Se me acompanhou pelas últimas publicações feitas aqui, sabe que esses textos fazem parte de um projeto para a disciplina “Discurso Literário: criação, edição e consumo” no qual exercito minha escrita e reflito sobre os conceitos trabalhados em aula os expondo a você, queride leitorie, como forma de construir ideias sobre a teoria, para além dos links de gravação.

Em minha última publicação trouxe à tona um questionamento e uma possível definição do discurso literário baseada em especificidades do regime literário, uma reflexão sobre o que é comum às produções discursivas e que as torna literárias. Es apontei três características base: o modo de estabelecer uma certa relação com a língua; uma certa forma de textualizar; e uma certa produção de subjetividade. Trabalhamos com a primeira dessas características partindo da ideia de interlíngua, lembra? E hoje, como o prometido, daremos um passinho a mais nesse caminho falando sobre uma forma de textualizar. Então já corre buscar seu chá, café, água com limão ou o que estiver na vibe e cola comigo que eu te conto mais sobre esse rolê!

Para dar o pontapé inicial em nossa viagem, pensando de forma geral, o que seria o texto e o textualizar?

Na última publicação já comentei um tico sobre o texto enquanto uma forma única de uso/manuseio da interlíngua. O textualizar seria então o processo de tornar um texto, enunciação.

E o que isso tem a ver com o que estamos traçando a respeito do regime literário, Helô?

Tudo, meu dengo! Olha só: quando falamos sobre interlíngua eu te contei sobre como é construída uma certa relação com a língua nos discursos literários. Quando pensamos no texto em si e em uma forma de textualizar, estamos convertendo essa relação com a língua a algo mais concreto: a produção de um enunciado.

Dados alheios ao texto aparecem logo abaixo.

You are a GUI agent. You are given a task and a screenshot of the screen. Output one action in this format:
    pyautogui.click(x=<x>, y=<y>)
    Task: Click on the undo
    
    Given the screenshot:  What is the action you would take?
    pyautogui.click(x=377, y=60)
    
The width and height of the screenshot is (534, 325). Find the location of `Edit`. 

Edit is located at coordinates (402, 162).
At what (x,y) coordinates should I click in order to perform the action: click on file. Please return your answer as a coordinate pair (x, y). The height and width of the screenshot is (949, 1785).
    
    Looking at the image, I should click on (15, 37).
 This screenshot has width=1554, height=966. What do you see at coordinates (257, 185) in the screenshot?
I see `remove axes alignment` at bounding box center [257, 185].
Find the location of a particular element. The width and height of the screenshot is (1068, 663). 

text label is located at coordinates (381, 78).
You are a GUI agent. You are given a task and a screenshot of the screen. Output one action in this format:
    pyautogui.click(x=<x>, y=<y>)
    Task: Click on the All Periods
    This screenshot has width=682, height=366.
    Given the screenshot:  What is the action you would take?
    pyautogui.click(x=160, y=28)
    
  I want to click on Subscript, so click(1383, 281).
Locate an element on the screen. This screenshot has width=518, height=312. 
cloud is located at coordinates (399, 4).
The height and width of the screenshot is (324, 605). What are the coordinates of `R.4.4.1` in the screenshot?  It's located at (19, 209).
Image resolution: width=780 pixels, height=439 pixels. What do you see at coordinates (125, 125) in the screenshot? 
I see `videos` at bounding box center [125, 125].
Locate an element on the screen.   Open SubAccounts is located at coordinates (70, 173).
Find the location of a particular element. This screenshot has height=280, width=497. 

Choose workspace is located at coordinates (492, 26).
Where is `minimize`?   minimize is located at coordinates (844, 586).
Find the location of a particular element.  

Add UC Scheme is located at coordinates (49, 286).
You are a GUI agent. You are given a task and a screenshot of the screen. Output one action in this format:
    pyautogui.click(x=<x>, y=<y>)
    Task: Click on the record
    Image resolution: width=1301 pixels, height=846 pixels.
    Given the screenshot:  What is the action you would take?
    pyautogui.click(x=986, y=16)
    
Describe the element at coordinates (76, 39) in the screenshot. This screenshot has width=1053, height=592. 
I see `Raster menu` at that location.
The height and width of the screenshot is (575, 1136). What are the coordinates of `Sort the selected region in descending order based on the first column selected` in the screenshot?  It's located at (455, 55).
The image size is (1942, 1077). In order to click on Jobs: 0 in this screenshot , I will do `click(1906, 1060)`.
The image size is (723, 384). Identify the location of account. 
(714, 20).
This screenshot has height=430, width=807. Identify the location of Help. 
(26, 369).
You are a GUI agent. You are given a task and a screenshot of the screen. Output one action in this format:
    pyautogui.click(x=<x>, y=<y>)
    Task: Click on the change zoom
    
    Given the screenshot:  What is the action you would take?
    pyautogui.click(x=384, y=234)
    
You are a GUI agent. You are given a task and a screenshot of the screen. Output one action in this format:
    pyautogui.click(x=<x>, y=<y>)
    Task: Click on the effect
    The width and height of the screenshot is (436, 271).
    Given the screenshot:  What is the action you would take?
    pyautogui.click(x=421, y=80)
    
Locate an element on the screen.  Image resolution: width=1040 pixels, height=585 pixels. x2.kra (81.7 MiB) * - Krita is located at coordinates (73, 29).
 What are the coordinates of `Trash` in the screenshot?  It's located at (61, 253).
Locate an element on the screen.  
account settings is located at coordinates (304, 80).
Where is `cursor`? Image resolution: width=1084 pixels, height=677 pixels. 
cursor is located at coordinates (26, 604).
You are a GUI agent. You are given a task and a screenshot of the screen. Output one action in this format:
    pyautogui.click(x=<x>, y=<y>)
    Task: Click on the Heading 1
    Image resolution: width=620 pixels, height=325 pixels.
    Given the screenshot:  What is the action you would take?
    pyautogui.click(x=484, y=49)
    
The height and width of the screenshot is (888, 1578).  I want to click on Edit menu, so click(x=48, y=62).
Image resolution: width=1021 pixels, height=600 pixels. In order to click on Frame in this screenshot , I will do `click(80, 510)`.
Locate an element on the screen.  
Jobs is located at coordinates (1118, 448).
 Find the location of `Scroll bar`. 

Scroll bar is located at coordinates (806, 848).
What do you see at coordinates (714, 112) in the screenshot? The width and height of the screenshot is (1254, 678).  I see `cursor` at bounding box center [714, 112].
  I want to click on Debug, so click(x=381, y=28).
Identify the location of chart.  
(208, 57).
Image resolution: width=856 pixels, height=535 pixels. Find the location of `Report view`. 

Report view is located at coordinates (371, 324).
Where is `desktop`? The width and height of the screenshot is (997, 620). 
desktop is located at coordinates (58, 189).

Eis que Maingueneau (boto fé que você já ouviu esse nome por aqui, toda essa viagem é baseada nas propostas dele), propõe uma perspectiva de observação do texto como cenografia. Normalmente pensamos na cenografia como a produção de cenários, de cenas, geridos(as) por algo. O texto enquanto cenografia anda mais ou menos por esse caminho também! A cenografia (se essa terminologia estiver um tanto confusa, pense em “texto” no lugar) é um trabalho de construção na língua, de produção e desenvolvimento de uma história, de uma discursividade. Mas como toda produção discursiva (tendo em vista que ainda estamos falando de características do discurso literário), essa cenografia não é totalmente livre, muito pelo contrário, há uma constante gestão de forças do sistema (sejam pessoas, instituições, e assim por diante) sobre essas produções. Podemos pensar, então, no texto como uma cenografia que gere as interlínguas de uma determinada forma para produzir conteúdos, e é gerida por certas coerções do sistema.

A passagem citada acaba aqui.